### What you will do:
Print the data below line for line, with no change to any character.

### Entries provided:

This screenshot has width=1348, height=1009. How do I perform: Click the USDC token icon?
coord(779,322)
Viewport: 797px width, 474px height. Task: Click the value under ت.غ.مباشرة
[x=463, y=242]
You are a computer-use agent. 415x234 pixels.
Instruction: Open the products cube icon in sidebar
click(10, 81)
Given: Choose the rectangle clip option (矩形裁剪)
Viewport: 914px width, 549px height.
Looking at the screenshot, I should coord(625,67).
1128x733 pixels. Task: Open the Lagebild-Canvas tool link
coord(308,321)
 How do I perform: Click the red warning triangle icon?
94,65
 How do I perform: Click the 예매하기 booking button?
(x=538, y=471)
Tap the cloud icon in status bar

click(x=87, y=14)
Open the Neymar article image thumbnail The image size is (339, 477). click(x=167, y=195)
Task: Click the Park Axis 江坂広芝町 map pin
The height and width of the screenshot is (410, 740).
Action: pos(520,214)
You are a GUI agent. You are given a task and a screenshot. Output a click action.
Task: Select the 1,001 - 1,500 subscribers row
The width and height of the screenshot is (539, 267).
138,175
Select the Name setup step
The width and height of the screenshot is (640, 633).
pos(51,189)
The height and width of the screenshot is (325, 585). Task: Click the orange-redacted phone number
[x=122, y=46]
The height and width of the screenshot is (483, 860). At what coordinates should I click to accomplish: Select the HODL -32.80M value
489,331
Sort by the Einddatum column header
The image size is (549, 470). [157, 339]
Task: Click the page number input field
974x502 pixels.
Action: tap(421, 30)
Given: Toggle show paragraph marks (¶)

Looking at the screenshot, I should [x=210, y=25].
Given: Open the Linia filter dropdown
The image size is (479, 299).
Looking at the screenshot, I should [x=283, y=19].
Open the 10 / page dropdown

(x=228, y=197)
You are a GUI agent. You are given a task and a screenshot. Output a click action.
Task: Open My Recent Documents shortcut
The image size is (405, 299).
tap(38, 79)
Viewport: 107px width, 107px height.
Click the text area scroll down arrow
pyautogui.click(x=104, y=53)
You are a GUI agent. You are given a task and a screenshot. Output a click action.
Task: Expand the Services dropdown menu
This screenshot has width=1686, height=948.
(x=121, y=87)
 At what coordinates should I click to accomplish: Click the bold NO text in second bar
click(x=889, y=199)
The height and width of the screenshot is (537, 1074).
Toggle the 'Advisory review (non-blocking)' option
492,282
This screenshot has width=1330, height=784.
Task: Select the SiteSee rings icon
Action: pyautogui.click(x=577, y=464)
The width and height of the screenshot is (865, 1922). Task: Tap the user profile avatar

### Task response:
This screenshot has width=1348, height=1009. How do I perform: Click the USDC token icon?
coord(779,322)
Viewport: 797px width, 474px height. Task: Click the value under ت.غ.مباشرة
[x=463, y=242]
You are a computer-use agent. 415x234 pixels.
Instruction: Open the products cube icon in sidebar
click(10, 81)
Given: Choose the rectangle clip option (矩形裁剪)
Viewport: 914px width, 549px height.
Looking at the screenshot, I should coord(625,67).
1128x733 pixels. Task: Open the Lagebild-Canvas tool link
coord(308,321)
 How do I perform: Click the red warning triangle icon?
94,65
 How do I perform: Click the 예매하기 booking button?
(x=538, y=471)
Tap the cloud icon in status bar

click(x=87, y=14)
Open the Neymar article image thumbnail The image size is (339, 477). click(x=167, y=195)
Task: Click the Park Axis 江坂広芝町 map pin
The height and width of the screenshot is (410, 740).
Action: pos(520,214)
You are a GUI agent. You are given a task and a screenshot. Output a click action.
Task: Select the 1,001 - 1,500 subscribers row
The width and height of the screenshot is (539, 267).
138,175
Select the Name setup step
The width and height of the screenshot is (640, 633).
pos(51,189)
The height and width of the screenshot is (325, 585). Task: Click the orange-redacted phone number
[x=122, y=46]
The height and width of the screenshot is (483, 860). At what coordinates should I click to accomplish: Select the HODL -32.80M value
489,331
Sort by the Einddatum column header
The image size is (549, 470). [157, 339]
Task: Click the page number input field
974x502 pixels.
Action: tap(421, 30)
Given: Toggle show paragraph marks (¶)

Looking at the screenshot, I should [x=210, y=25].
Given: Open the Linia filter dropdown
The image size is (479, 299).
Looking at the screenshot, I should [x=283, y=19].
Open the 10 / page dropdown

(x=228, y=197)
You are a GUI agent. You are given a task and a screenshot. Output a click action.
Task: Open My Recent Documents shortcut
The image size is (405, 299).
tap(38, 79)
Viewport: 107px width, 107px height.
Click the text area scroll down arrow
pyautogui.click(x=104, y=53)
You are a GUI agent. You are given a task and a screenshot. Output a click action.
Task: Expand the Services dropdown menu
This screenshot has width=1686, height=948.
(x=121, y=87)
 At what coordinates should I click to accomplish: Click the bold NO text in second bar
click(x=889, y=199)
The height and width of the screenshot is (537, 1074).
Toggle the 'Advisory review (non-blocking)' option
492,282
This screenshot has width=1330, height=784.
Task: Select the SiteSee rings icon
Action: pyautogui.click(x=577, y=464)
The width and height of the screenshot is (865, 1922). Task: Tap the user profile avatar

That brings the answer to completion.